[Records locating elements on screen]

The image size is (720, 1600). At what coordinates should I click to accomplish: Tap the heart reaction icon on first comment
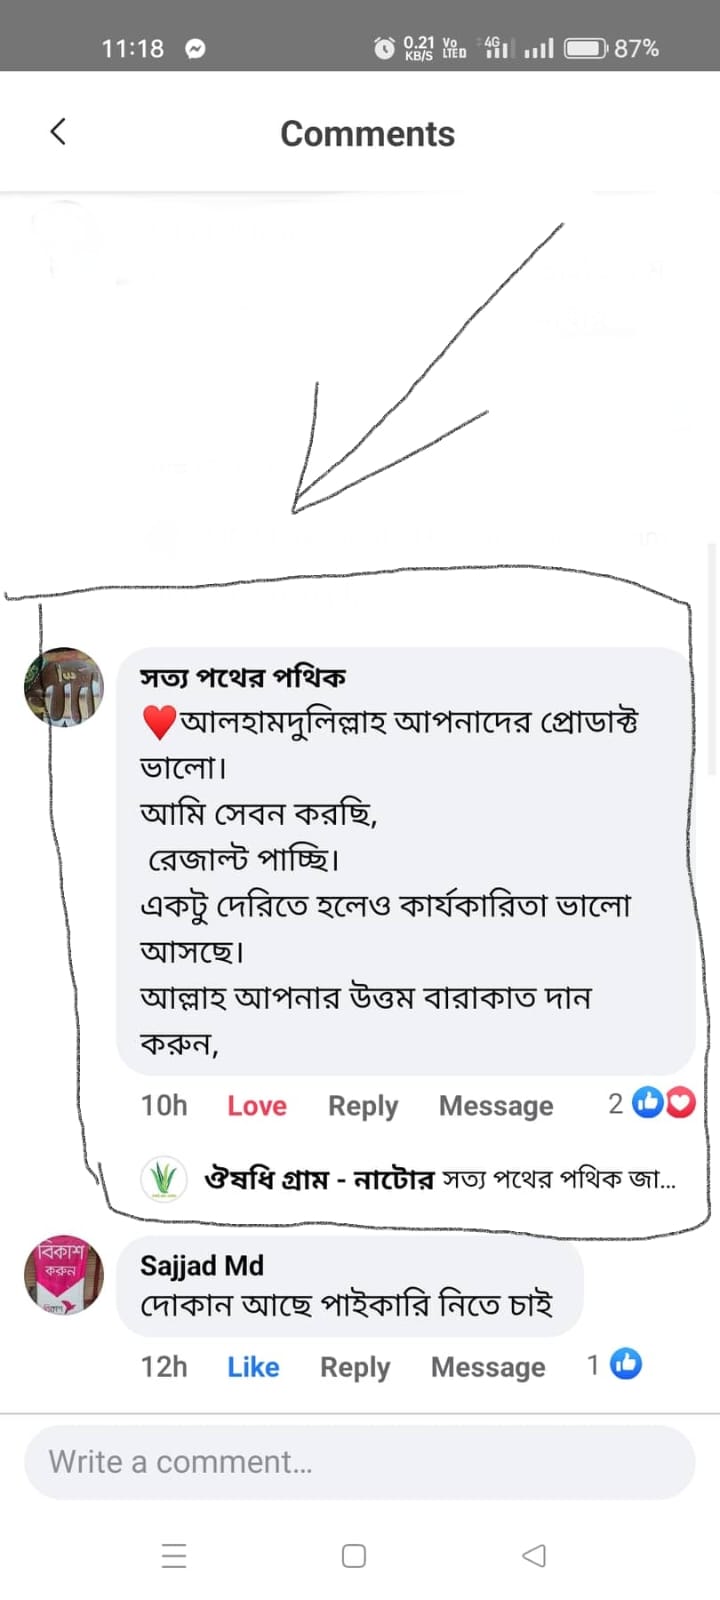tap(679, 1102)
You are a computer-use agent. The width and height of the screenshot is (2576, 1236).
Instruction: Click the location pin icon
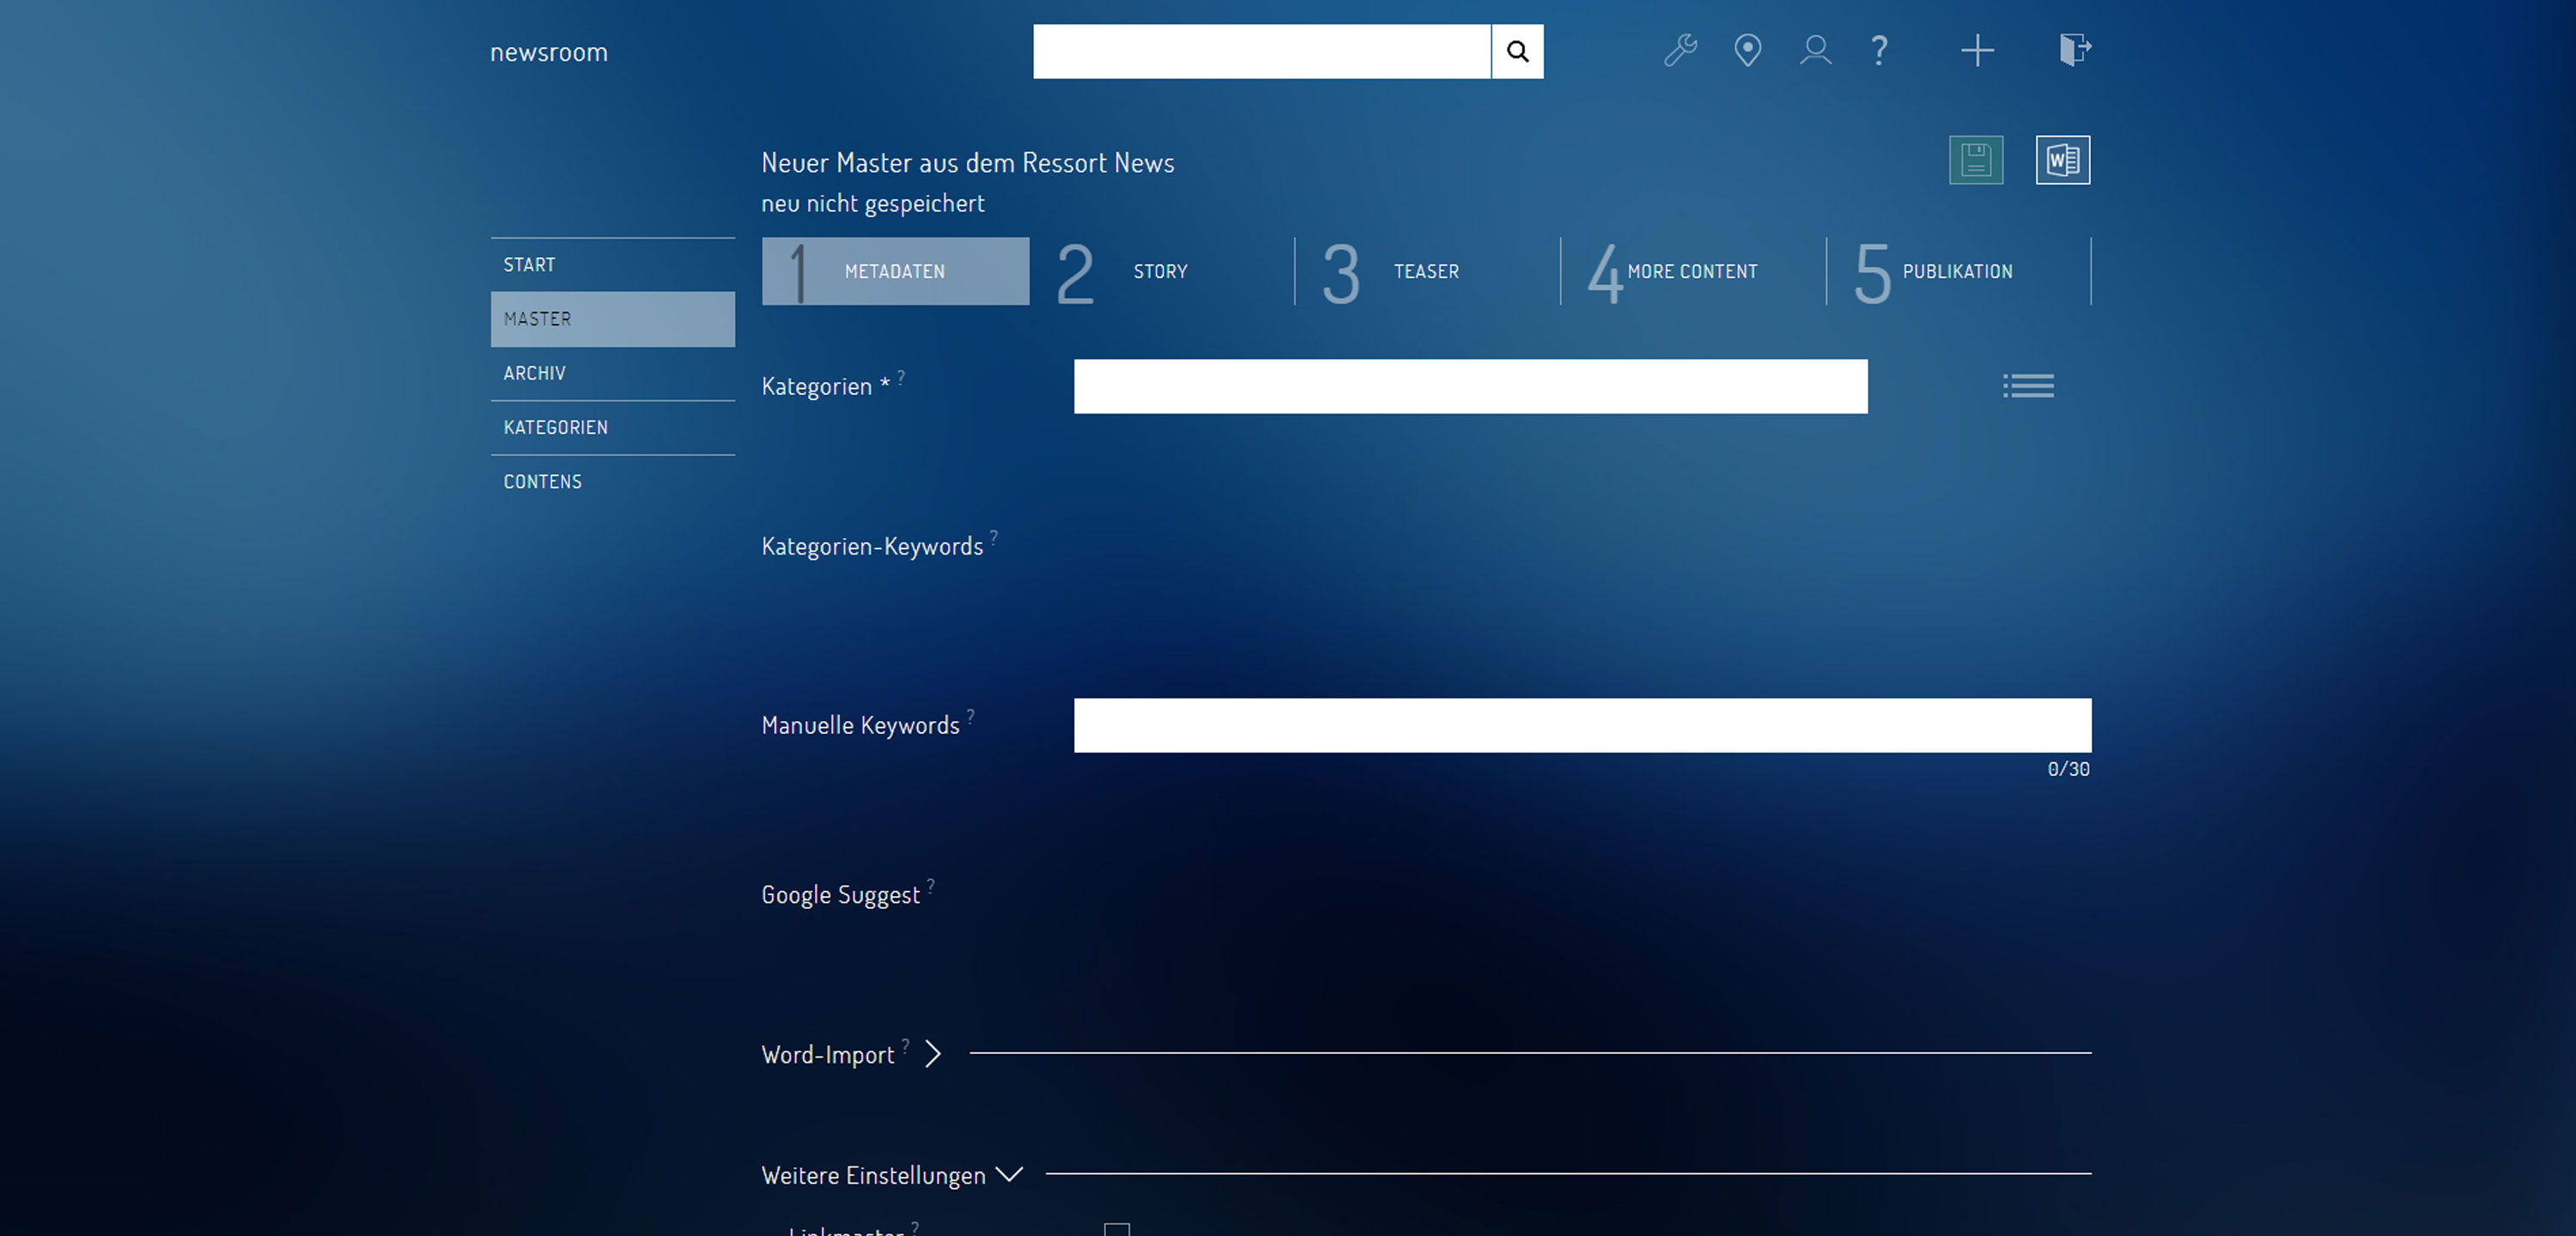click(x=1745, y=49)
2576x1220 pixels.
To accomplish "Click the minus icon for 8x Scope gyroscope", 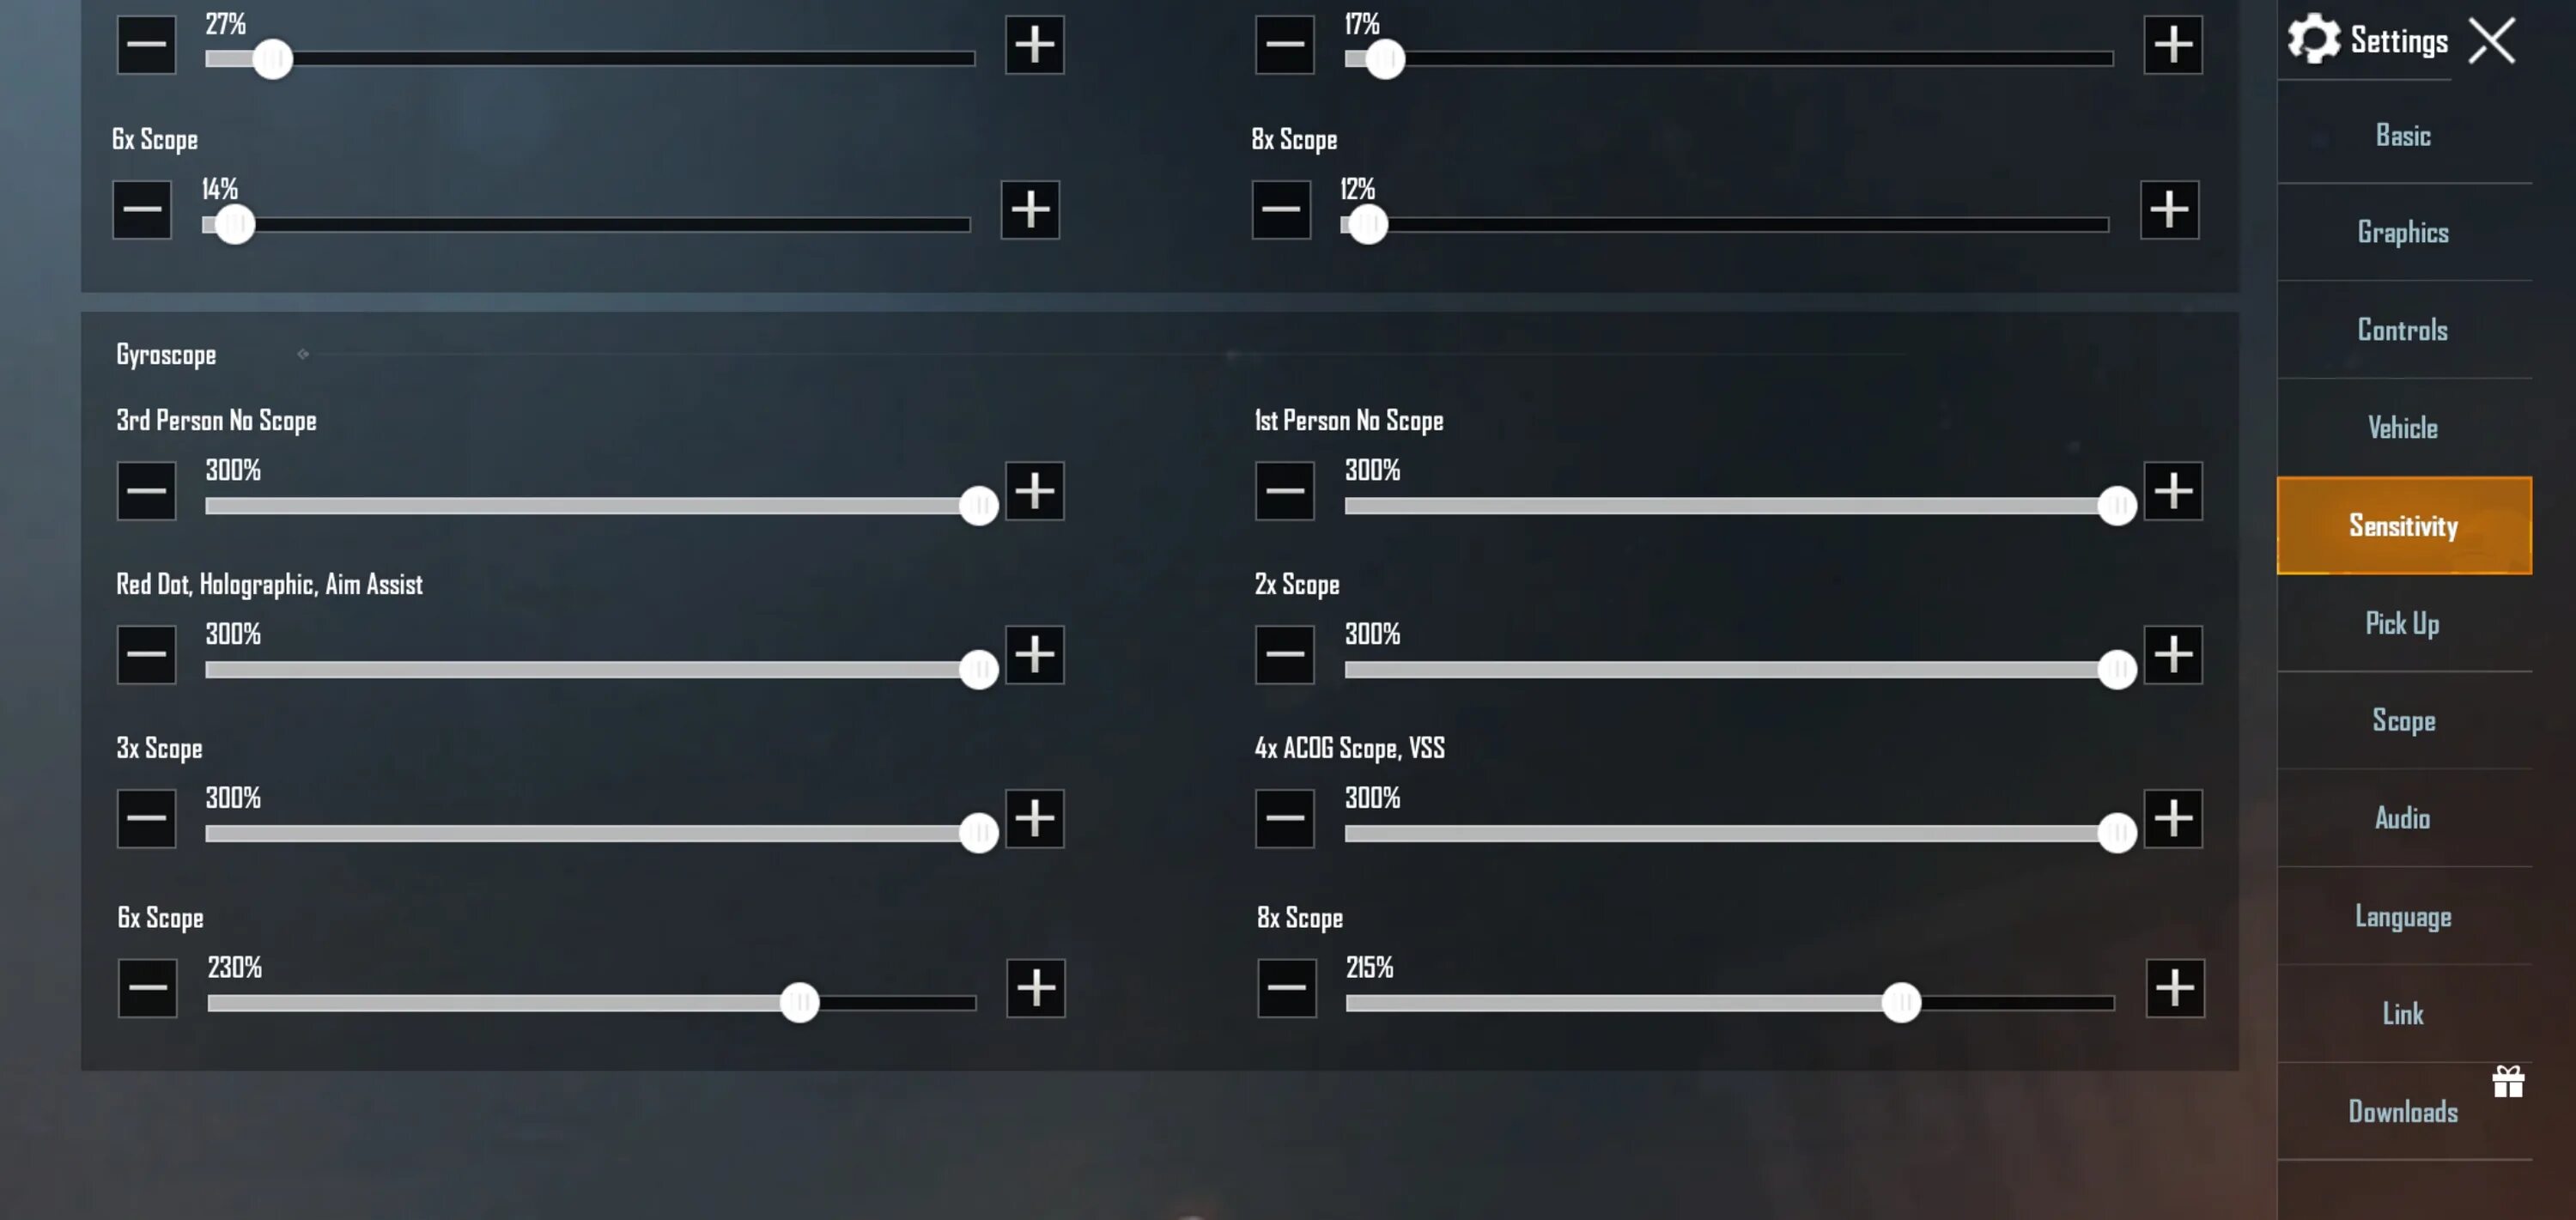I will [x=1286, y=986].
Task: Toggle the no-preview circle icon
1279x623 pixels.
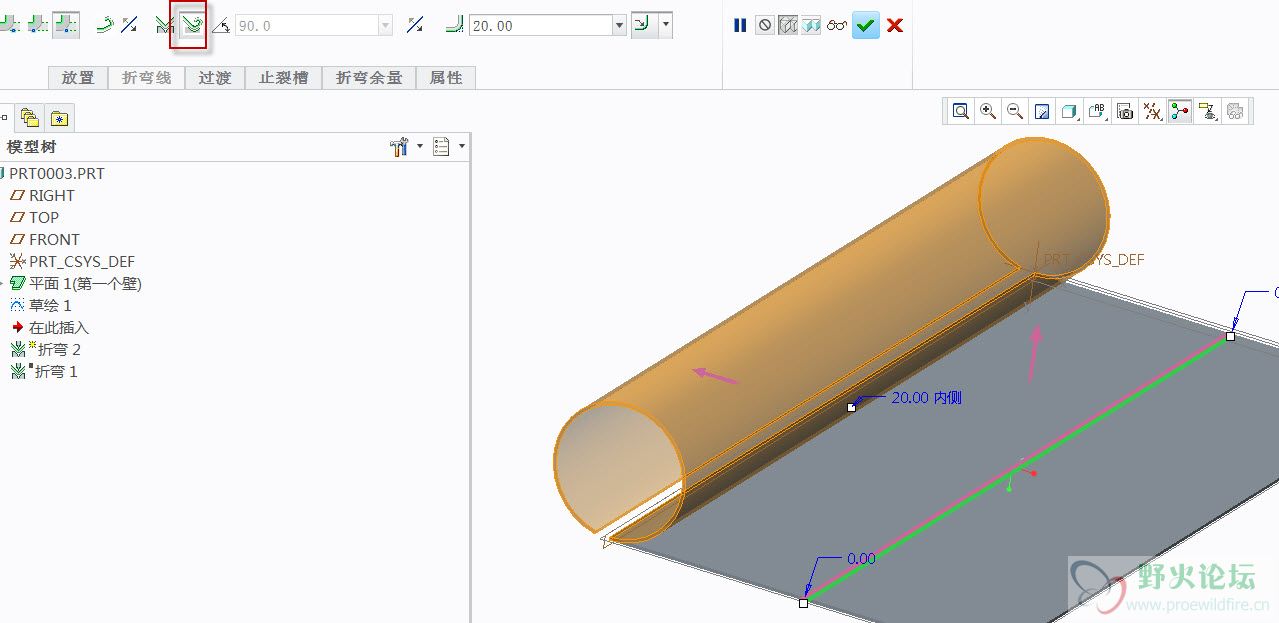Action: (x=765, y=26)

#### [What you should do]
Retype the lines above verbatim, beginning with the first line and going on through the line that contains "click(x=1745, y=49)". Leave the pictures out of your answer.

#### [Complete output]
The image size is (720, 1600). At what coordinates should I click to accomplish: Tap the heart reaction icon on first comment
tap(679, 1102)
You are a computer-use agent. The width and height of the screenshot is (2576, 1236).
Instruction: Click the location pin icon
click(x=1745, y=49)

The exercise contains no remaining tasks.